Dataset entries:
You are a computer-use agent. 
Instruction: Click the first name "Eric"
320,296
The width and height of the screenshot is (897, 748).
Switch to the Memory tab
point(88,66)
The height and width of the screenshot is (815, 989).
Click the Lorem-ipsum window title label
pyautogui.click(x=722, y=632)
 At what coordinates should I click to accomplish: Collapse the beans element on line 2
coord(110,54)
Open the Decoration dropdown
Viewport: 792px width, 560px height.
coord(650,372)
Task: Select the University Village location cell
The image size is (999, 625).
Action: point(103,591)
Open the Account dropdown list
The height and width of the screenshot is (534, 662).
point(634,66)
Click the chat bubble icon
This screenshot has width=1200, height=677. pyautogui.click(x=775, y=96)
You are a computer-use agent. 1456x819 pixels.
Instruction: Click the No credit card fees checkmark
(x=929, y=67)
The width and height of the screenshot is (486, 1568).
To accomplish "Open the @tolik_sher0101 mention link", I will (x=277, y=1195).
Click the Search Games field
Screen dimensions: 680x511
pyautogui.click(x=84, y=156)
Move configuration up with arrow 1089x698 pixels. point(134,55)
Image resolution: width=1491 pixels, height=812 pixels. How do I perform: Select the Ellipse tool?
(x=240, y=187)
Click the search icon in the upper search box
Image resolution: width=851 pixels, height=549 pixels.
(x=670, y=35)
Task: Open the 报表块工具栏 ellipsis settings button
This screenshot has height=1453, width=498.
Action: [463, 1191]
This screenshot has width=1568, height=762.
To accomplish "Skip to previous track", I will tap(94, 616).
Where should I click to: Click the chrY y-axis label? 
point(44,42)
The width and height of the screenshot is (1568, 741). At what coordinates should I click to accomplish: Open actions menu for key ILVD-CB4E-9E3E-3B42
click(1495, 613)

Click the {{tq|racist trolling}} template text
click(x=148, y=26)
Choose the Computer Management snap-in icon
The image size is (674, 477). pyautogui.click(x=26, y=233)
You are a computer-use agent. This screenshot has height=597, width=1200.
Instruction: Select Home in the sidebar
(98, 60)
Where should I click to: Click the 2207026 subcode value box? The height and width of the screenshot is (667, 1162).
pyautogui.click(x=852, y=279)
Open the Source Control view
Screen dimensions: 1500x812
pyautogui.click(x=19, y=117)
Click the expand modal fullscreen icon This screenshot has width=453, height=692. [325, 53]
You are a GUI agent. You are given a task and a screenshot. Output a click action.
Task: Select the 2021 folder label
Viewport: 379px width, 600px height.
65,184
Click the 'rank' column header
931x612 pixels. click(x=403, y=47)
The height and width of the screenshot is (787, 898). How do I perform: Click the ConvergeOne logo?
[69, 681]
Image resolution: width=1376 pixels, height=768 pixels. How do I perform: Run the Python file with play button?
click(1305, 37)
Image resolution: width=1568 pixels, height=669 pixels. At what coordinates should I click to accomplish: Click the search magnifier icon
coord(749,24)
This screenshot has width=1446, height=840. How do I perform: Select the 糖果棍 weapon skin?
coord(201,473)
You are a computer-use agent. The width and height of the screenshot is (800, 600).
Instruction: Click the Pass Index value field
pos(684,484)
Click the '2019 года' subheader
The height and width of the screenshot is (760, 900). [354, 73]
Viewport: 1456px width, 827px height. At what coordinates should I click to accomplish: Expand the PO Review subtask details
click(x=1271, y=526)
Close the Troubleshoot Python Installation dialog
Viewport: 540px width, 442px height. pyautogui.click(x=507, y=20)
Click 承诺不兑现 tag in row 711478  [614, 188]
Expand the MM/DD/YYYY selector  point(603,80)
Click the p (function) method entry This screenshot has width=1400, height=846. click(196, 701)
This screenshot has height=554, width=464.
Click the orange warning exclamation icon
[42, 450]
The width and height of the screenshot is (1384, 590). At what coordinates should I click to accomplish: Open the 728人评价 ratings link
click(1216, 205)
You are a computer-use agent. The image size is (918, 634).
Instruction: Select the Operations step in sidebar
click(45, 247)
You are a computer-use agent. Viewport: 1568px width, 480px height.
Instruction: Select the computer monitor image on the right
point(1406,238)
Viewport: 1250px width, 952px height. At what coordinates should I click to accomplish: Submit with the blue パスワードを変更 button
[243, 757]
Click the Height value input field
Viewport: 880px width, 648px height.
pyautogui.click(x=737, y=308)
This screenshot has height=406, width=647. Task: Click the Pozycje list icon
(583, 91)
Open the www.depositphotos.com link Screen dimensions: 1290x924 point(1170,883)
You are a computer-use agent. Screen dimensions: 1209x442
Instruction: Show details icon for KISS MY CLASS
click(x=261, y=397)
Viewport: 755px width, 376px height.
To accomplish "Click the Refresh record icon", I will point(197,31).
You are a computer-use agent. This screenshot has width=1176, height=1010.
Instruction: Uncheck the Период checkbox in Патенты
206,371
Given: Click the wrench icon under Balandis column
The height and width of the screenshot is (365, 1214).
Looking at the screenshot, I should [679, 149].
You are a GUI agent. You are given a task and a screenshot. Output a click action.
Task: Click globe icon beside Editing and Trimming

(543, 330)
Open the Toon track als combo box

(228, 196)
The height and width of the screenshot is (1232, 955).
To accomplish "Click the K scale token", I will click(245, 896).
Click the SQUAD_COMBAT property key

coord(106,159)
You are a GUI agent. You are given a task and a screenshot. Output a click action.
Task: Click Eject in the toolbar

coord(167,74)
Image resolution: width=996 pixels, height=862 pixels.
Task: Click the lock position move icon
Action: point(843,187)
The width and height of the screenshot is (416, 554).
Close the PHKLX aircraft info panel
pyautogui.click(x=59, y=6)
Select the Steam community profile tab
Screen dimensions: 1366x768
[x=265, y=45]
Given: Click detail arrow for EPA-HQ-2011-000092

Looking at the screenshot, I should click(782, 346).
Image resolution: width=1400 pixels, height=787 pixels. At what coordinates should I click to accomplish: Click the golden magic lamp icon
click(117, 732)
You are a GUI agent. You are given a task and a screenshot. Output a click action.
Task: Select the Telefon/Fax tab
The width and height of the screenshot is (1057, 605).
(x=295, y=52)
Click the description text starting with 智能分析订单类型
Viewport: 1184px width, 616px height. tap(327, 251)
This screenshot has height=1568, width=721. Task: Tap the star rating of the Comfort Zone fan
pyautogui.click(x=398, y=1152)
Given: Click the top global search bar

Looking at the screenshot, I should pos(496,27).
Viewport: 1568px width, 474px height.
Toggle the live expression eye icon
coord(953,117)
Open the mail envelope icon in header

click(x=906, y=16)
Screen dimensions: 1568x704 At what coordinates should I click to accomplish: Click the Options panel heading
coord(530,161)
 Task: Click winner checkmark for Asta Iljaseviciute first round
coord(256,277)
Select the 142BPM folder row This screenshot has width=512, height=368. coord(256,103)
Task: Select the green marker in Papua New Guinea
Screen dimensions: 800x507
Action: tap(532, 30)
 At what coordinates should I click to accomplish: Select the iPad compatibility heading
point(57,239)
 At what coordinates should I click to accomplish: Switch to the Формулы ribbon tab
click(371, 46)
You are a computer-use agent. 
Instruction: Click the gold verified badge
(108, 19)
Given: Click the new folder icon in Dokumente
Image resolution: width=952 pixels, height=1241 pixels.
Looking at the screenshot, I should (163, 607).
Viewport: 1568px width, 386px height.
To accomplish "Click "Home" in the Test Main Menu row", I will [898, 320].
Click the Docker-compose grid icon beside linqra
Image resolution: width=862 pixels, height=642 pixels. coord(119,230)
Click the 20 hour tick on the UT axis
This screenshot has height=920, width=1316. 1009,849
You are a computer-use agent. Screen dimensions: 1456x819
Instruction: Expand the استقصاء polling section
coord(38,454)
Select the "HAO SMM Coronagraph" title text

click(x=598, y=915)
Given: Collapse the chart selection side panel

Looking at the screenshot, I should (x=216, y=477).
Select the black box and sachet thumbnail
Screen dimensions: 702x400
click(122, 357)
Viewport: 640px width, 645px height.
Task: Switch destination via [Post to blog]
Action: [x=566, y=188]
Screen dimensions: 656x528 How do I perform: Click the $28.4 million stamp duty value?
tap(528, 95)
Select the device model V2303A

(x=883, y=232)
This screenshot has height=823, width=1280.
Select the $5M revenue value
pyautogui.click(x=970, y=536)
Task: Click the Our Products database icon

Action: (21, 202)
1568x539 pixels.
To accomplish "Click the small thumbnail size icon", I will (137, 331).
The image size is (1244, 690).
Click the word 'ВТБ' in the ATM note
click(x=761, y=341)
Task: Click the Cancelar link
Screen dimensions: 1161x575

Your assignment: Print, without alteration, only the lines above between the one holding "Image resolution: width=1491" and the one holding "has height=597, width=1200.", inclusive.

Output for this exercise:
Image resolution: width=1491 pixels, height=812 pixels. How do I perform: Select the Ellipse tool?
(x=240, y=187)
Click the search icon in the upper search box
Image resolution: width=851 pixels, height=549 pixels.
(x=670, y=35)
Task: Open the 报表块工具栏 ellipsis settings button
This screenshot has height=1453, width=498.
Action: [463, 1191]
This screenshot has width=1568, height=762.
To accomplish "Skip to previous track", I will tap(94, 616).
Where should I click to: Click the chrY y-axis label? 
point(44,42)
The width and height of the screenshot is (1568, 741). At what coordinates should I click to accomplish: Open actions menu for key ILVD-CB4E-9E3E-3B42
click(1495, 613)

Click the {{tq|racist trolling}} template text
click(x=148, y=26)
Choose the Computer Management snap-in icon
The image size is (674, 477). pyautogui.click(x=26, y=233)
You are a computer-use agent. This screenshot has height=597, width=1200.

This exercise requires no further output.